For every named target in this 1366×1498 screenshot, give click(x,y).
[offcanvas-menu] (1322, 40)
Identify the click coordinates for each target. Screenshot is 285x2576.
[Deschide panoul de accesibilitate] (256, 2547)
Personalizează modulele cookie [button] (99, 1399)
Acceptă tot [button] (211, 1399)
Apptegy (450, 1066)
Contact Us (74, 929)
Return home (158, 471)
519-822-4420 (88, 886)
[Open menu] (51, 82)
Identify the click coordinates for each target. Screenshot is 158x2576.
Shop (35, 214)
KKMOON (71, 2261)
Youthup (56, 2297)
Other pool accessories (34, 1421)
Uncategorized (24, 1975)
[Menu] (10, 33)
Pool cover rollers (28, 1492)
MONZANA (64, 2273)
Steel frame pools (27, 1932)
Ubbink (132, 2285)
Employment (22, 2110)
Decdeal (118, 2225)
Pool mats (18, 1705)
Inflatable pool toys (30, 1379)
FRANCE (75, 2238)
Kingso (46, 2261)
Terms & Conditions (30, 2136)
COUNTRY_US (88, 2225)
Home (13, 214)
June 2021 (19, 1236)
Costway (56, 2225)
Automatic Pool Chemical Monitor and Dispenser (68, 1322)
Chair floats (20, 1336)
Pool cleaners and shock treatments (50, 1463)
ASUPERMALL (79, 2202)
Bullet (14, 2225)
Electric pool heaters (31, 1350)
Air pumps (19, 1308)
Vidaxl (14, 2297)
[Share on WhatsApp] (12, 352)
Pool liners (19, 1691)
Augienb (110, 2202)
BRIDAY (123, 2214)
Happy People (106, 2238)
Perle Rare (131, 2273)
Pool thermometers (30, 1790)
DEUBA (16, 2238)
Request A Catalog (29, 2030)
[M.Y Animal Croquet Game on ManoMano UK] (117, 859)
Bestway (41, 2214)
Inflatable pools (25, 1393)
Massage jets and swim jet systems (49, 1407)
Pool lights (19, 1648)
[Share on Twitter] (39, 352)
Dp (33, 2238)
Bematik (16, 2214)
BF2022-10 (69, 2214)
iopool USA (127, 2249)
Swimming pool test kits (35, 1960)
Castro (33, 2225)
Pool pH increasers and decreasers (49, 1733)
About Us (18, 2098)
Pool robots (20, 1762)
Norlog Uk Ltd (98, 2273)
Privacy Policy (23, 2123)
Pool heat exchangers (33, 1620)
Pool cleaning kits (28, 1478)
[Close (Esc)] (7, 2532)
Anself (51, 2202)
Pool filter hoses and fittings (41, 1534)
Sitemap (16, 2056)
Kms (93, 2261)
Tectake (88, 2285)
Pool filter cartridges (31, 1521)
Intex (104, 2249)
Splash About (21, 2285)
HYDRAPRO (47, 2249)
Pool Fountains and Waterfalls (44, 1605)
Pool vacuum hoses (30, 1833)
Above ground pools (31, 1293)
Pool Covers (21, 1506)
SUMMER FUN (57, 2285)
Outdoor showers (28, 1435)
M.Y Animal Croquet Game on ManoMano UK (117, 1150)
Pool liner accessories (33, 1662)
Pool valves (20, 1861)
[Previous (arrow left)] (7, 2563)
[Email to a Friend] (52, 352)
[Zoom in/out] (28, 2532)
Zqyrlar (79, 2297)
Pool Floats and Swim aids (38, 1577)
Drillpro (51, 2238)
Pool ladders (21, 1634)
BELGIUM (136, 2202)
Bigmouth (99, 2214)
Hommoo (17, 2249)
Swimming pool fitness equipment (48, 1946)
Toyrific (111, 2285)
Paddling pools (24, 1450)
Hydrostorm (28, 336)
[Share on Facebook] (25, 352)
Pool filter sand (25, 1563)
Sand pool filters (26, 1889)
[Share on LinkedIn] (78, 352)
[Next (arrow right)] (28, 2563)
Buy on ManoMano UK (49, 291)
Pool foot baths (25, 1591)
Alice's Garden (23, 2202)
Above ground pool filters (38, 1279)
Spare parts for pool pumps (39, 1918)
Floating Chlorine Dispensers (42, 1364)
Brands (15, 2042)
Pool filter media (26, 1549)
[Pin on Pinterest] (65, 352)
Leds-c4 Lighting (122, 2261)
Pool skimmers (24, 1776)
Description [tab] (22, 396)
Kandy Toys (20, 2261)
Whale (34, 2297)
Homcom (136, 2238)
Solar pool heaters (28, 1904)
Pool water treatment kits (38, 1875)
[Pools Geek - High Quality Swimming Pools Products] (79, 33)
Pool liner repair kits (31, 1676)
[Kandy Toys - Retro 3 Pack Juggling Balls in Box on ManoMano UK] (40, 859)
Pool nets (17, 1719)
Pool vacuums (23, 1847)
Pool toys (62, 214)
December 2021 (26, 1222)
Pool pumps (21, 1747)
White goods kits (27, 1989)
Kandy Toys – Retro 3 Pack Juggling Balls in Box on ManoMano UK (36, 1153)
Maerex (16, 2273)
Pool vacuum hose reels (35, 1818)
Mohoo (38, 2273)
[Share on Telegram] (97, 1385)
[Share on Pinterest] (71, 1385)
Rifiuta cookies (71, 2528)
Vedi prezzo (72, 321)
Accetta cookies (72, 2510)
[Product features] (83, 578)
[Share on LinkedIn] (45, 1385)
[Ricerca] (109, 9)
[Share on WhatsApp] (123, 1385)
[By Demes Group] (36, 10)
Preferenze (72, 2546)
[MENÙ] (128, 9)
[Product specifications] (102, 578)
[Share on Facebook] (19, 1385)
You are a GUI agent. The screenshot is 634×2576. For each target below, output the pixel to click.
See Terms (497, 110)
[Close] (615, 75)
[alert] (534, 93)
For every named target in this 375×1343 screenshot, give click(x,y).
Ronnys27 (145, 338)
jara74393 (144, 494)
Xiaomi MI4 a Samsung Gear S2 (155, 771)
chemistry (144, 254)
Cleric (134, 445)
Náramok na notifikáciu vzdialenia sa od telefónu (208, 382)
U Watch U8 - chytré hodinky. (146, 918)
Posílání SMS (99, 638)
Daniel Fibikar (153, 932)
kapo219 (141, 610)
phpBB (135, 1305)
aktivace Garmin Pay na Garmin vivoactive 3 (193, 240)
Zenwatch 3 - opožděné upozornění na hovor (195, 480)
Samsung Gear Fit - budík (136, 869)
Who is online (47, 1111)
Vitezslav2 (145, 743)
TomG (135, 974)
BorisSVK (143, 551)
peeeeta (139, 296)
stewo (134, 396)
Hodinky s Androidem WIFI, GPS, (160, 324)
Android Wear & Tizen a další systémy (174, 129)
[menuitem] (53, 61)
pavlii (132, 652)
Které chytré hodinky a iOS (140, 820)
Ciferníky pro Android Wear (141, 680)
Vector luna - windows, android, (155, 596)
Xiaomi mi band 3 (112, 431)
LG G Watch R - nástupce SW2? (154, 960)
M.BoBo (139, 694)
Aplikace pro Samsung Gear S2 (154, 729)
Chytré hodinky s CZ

*THE TASK:*
Transcribe the listing above line for line, from the first line to the line containing "Youthup (56, 2297)", inclusive, with no other lines.

*ANSWER SPACE:*
For every named target in this 1366×1498 screenshot, give click(x,y).
[offcanvas-menu] (1322, 40)
Identify the click coordinates for each target. Screenshot is 285x2576.
[Deschide panoul de accesibilitate] (256, 2547)
Personalizează modulele cookie [button] (99, 1399)
Acceptă tot [button] (211, 1399)
Apptegy (450, 1066)
Contact Us (74, 929)
Return home (158, 471)
519-822-4420 (88, 886)
[Open menu] (51, 82)
Identify the click coordinates for each target. Screenshot is 158x2576.
Shop (35, 214)
KKMOON (71, 2261)
Youthup (56, 2297)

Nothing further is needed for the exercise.